February 2026 I Series: Career Builder | Theme: Connection

 

The Illusion of Connection

Here is something we see constantly in the organisations we work with: communication is happening everywhere, but real connection is happening almost nowhere.


Emails fly back and forth.  Meetings fill calendars.  WhatsApp/Teams/RingCentral/Slack channels multiply like rabbits.  Reports are generated, presentations are delivered, updates are shared.  From the outside, it looks like a well-oiled machine of information exchange.


But ask the team members how aligned they feel, and a different picture emerges.  Ask them if they understand the strategic priorities.  Ask them if they feel heard by leadership. Ask them when they last had a conversation that actually changed something.  Crickets.


The silence reveals everything.


This is what we call the Illusion of Connection: the dangerous assumption that more communication automatically produces more understanding.  It does not.  In fact, without careful calibration, more communication often produces more noise, more confusion, and more distance between people who desperately need to be aligned.

 

The AM/FM Problem

Let us introduce a metaphor that might reframe how you think about organisational communication.


Imagine you are broadcasting an important message on an FM frequency.  You have prepared carefully.  Your content is clear.  Your intentions are good.  You press transmit with confidence.


But your team is listening on AM.


It does not matter how loud you broadcast.  It does not matter how many times you repeat yourself.  It does not matter how eloquent your message is.  If the frequencies do not match, the signal cannot be received.  All your audience hears is static.


Now, what do most leaders do when their message is not landing?  They broadcast louder. More emails.  More meetings.  More detailed explanations.  More follow-ups asking why the previous message was not actioned.


But volume does not solve a frequency (understanding) problem.  You cannot shout your way to alignment.  The solution isn’t more transmission; it is tuning to the same frequency as your audience.


This is the fundamental shift from communication to connection.

 

Calibration Check: The Static Audit

Before reading further, consider honestly:


  • When you share important information, how do you verify it has been understood, not just received?  What does “yes” actually mean?

  • What percentage of your team communications are broadcast (one-to-many) versus dialogue (two-way)?

  • When was the last time you adjusted your communication approach based on feedback about what was and was not landing?


If you are unsure about that last question, you may be broadcasting into static without realising it.

 

Meet David: The Over-Communicator

David runs an engineering consultancy.  He prides himself on transparency.  His team receives weekly updates, monthly strategic summaries, and quarterly all-hands presentations.  He has an open-door policy.  His inbox is always accessible.


And yet, in the past month alone, three projects have gone sideways because team members "did not realise" something was a priority.  Two key employees have handed in resignations, citing a lack of clarity about their future in the company.  His operations manager confided that the team feels "overwhelmed but uninformed."


David is baffled.  He communicates constantly.  How can they possibly feel uninformed?

Instructions ::
a – Answer these questions using the piece on the Illusion of Connection:
(i) What kind of business does David run?
(ii) In the AM/FM metaphor, which frequency is the team listening on?
(iii) How many key employees have handed in resignations?
b – Carry on the piece on the Illusion of Connection, starting right after its last sentence.
The records have nothing to do with this.

Records from a dataset
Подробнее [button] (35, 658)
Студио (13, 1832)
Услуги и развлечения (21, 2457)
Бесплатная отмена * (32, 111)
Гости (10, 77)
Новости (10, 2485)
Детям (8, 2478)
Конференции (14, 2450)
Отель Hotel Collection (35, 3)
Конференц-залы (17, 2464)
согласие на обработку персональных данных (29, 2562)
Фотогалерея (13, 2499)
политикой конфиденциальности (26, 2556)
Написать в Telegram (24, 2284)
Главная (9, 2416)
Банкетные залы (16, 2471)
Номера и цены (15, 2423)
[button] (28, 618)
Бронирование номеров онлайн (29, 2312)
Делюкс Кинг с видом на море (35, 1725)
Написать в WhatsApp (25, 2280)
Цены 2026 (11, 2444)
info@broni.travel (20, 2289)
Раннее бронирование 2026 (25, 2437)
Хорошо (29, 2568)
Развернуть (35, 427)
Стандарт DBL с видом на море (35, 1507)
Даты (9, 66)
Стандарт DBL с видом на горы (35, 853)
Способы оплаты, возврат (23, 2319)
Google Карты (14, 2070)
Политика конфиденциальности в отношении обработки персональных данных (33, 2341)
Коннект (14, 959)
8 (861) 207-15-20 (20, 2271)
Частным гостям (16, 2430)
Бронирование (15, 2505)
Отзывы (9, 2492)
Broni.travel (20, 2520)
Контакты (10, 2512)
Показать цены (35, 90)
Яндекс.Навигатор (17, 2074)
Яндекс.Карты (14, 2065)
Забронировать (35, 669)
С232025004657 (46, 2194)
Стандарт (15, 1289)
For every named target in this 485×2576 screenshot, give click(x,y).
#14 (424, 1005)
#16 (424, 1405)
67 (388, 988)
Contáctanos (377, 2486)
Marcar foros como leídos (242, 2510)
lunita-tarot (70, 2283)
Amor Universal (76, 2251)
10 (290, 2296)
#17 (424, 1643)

Outputs in order ::
a –
(i) An engineering consultancy.
(ii) AM.
(iii) Two.

b –
Here is what David has not understood: he has been optimising for output, not reception. His communication strategy is measured by what he sends, not by what lands.  He broadcasts on his frequency, at his pace, in his preferred format, and assumes that transmission equals connection.


But his team operates on different frequencies.  His senior engineers need context and autonomy; they tune out when communication feels like micromanagement.  His project managers need specificity and timelines; they get lost when updates are too strategic.  His junior staff need reassurance and clear expectations; they feel invisible when communication is always addressed to "the team" rather than to them.


David is not under-communicating.  He is mis-communicating.  And the gap between his intent and his impact is costing him talent, performance, and trust.

 

Meet Linda: The Frequency Matcher

Linda is a COO who learned this lesson the hard way.


Early in her leadership career, she operated like David.  Detailed memos.  Thorough briefings. Comprehensive documentation.  She believed that if she just explained things clearly enough, alignment would follow.


It did not.


The turning point came when a trusted mentor asked her a question she had never considered: "Linda, how do your people prefer to receive information?"


She did not know.  She had never asked.


So she started asking.  Not in a formal survey, but in genuine conversations.  She discovered that her CFO processed information best through visual data; her walls of text were being skimmed at best.  Her Head of Operations needed verbal discussion to truly engage with ideas; written updates felt like dictation rather than dialogue.  Her marketing lead needed emotional context, the "why behind the why," to feel connected to strategic decisions.


Linda began matching her frequency to her audience.  Same message, different transmission.  For the CFO: dashboards and charts.  For Operations: walking meetings and whiteboard sessions.  For Marketing: storytelling and shared vision conversations.


The content did not change.  The calibration did.  And within six months, her leadership team reported feeling more aligned than they had in years.


The lesson: connection is not about what you say. It is about how what you say is received.

 

Calibration Check: Frequency Mapping

Consider your key stakeholders:


  • Do you know how each of them prefers to receive information?

  • Have you ever explicitly asked?

  • When communication breaks down, do you adjust your approach or simply repeat yourself with more emphasis?


Most leaders default to communicating in the style that works for them.  Frequency matching requires the discipline to communicate in the style that works for others.

 

The Signal Ratio

This brings us to a concept we find useful: the Signal Ratio.


In any communication, there is signal (the meaningful content that creates understanding) and noise (everything else that clutters, confuses, or distracts).  The Signal Ratio is the proportion of signal to total communication.


Most organisations have a terrible Signal Ratio.  They generate enormous volumes of communication with remarkably little signal.  Meetings that could be emails.  Emails that could be a single sentence.  Reports that bury the insight under pages of data.  Updates that inform without aligning.


A low Signal Ratio is exhausting for everyone.  Your team learns to skim, to half-listen, to nod along while mentally elsewhere.  They develop filters to cope with the volume, and those filters inevitably screen out things that matter alongside things that do not.  Do they read and assimilate what you have communicated or do they use AI tools to filter what it believes is important?


When everything is communicated with equal weight, nothing carries weight.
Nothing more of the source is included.